‘What happened in the past is irrelevant,’ said a new voice. ‘The present is all that matters. Warner represents an obstacle to our obtaining of the item. The wisest course of action is to intervene at the earliest possible opportunity and ensure that whatever happens, Ethan Warner does not beat us to it.’
Aaron nodded, and then remembered that none of the men could see his movements.
‘I have somebody on the inside, who will keep me informed,’ he promised. ‘But if the unthinkable should happen? If either Warner or Lucy Morgan should obtain what we seek, what should my orders be?’
A long silence pervaded the room, and Aaron wondered whether the methods required to maintain secrecy around Majestic Twelve were preventing them from forming a clear leadership. Then again, in this day and age of absolute responsibility, perhaps preventing a clear leadership also prevented any one individual from taking any blame for errors.
‘Your orders are clear,’ came the final reply from a voice just distinct enough for Aaron to be sure that he had never actually heard it speak before. ‘The obtaining of the item is far more important than any other part of this operation. If its secrets were revealed to the public at large, we have no idea what the consequences could be. Such turmoil on a global scale would be unprecedented and our ability to contain it unknown. Lucy’s work must continue to be suppressed at every level. Whatever it takes.’
Aaron knew that he would hear no more from the men and that the implied action required was clear.
‘Understood,’ he replied. ‘We know that they are in Japan. We’ll bring them in before the week is out.’
Aaron heard a faint blip from the speakers as the connections were cut off. He looked down to his side at the remains in the container and suppressed a shiver of revulsion. Seven feet tall, and with a fused chest plate and massive cranium, the creature was both something human and something from another world, a horrifying chimera. That it was seven thousand years old made Aaron even more uncomfortable. Whatever it was, and whatever had happened, it was too important to be left in the hands of a former Marine and a low-level civilian scientist.

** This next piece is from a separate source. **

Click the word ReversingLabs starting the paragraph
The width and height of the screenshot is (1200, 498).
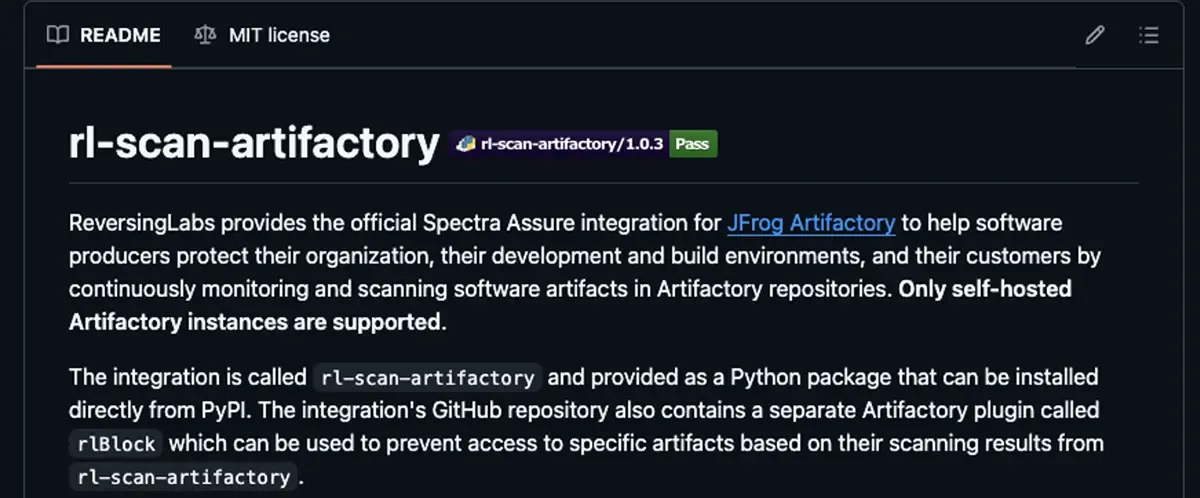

Aaron turned and walked to the door of the room. A pressure pad beneath his feet detected his presence and the door opened once again. Aaron strode out to the double doors and they also opened. He was scanned once more for recording devices by the two guards before he was finally allowed to walk back towards the elevator doors.
Aaron travelled back down to the third floor and was making his way towards his office when an agent hurried towards him with a panicked look on his face.

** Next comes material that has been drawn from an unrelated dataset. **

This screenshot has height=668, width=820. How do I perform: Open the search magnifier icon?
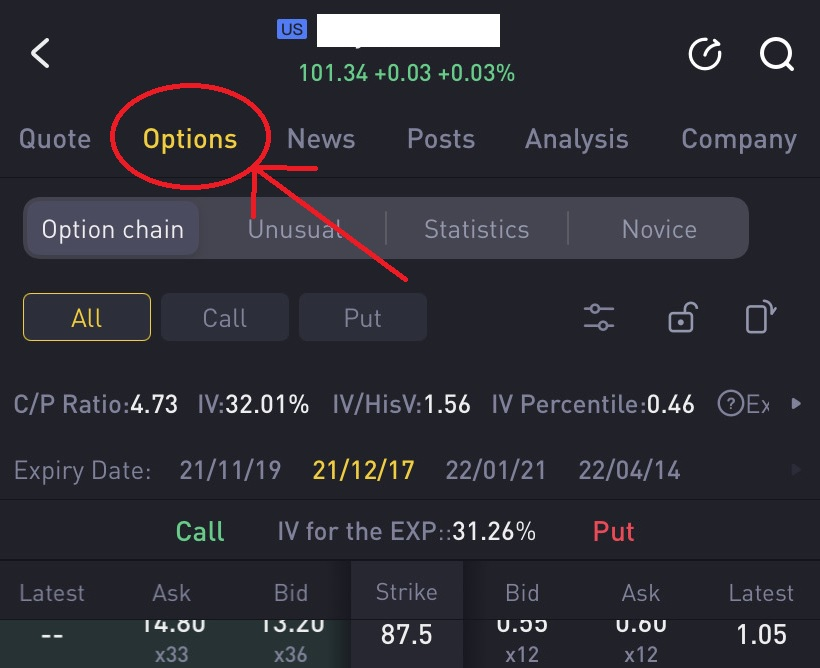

‘We’ve lost them,’ he reported.
‘Tell me that’s a joke,’ Aaron snapped.
‘We have two men dead,’ the agent replied. ‘The others were unable to keep track of Warner and Morgan after they made landfall. Whatever they found at the Yonaguni Monument they took with them.’

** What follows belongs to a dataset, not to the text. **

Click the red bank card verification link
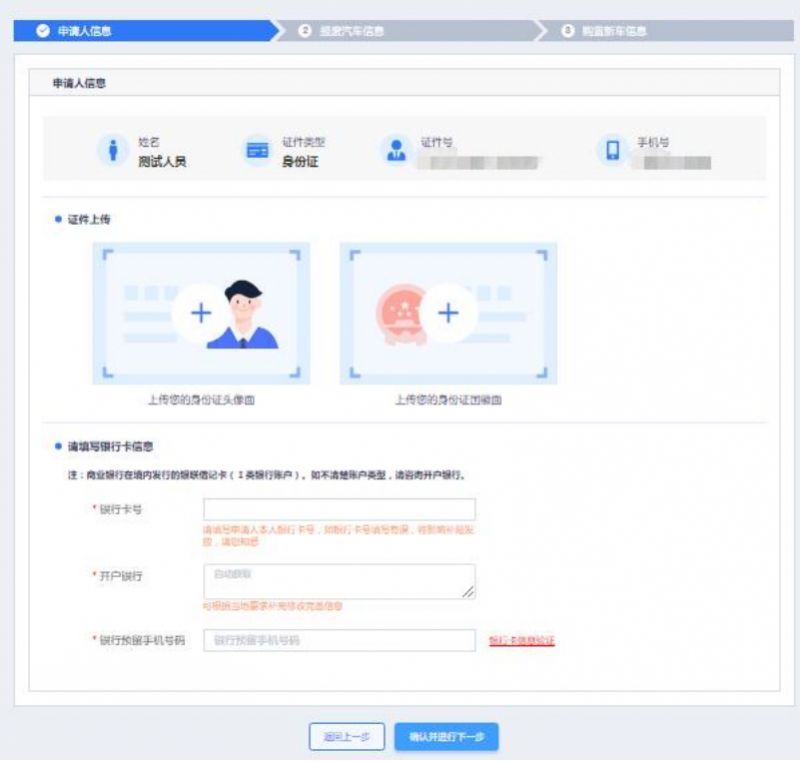 (x=521, y=640)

‘Do you have any idea where they might be headed?’
‘We have everybody working on it.’
Which, roughly translated, meant that nobody knew where they had gone. Aaron followed the agent back towards his office, pursued by the uncomfortable feeling that he was going to be forced to make unpleasant choices in the next few days to avoid having to be the bearer of bad news once again to Majestic Twelve.
XVI
‘Are you sure you know what you’re doing?’
The town of Purot was nestled against mountainous and forested hillsides that overlooked a perfect blue ocean that sparkled in the sunlight as Ethan stepped off a battered fishing trawler and onto a rickety jetty.
‘Trust me, we’re better off moving this way from now on,’ Ethan replied to Lucy. ‘If we can’t be tracked, we can’t be attacked.’
Ethan had spent two years working in the Philippines and Indonesia with his former fiancee, Joanna Defoe. Much of their work had involved exposing corruption in local governments, whereby major corporations were obtaining legal rights to land owned by fishermen in the wake of natural disasters such as tsunami. The government took control of the damaged land under the pretence of health and safety, but instead of returning the land to villagers instead allowed corporations to build new resorts and hotels in return for cash, the fishermen forced to move on and their livelihoods taken away from them. Once independent and proud villagers now laboured for miserable salaries as porters and servants in those massive hotels, their rights to ownership of the land revoked by the government.
As a result of his work, Ethan had made many friends among the ordinary people of the Philippines and it had taken only a phone call or two to arrange discrete passage for himself and Lucy aboard a small freighter bound from Japan to Sumatra. The local fishermen of the Philippines had been more than happy to pick him up as the freighter moved through the Sulu Sea, although Lucy had been most disconcerted about the nature of their transfer. Her hair was still wet from where she had hurled herself over the freighter’s side with Ethan in hot pursuit, the captain turning a discreet blind eye to the exit.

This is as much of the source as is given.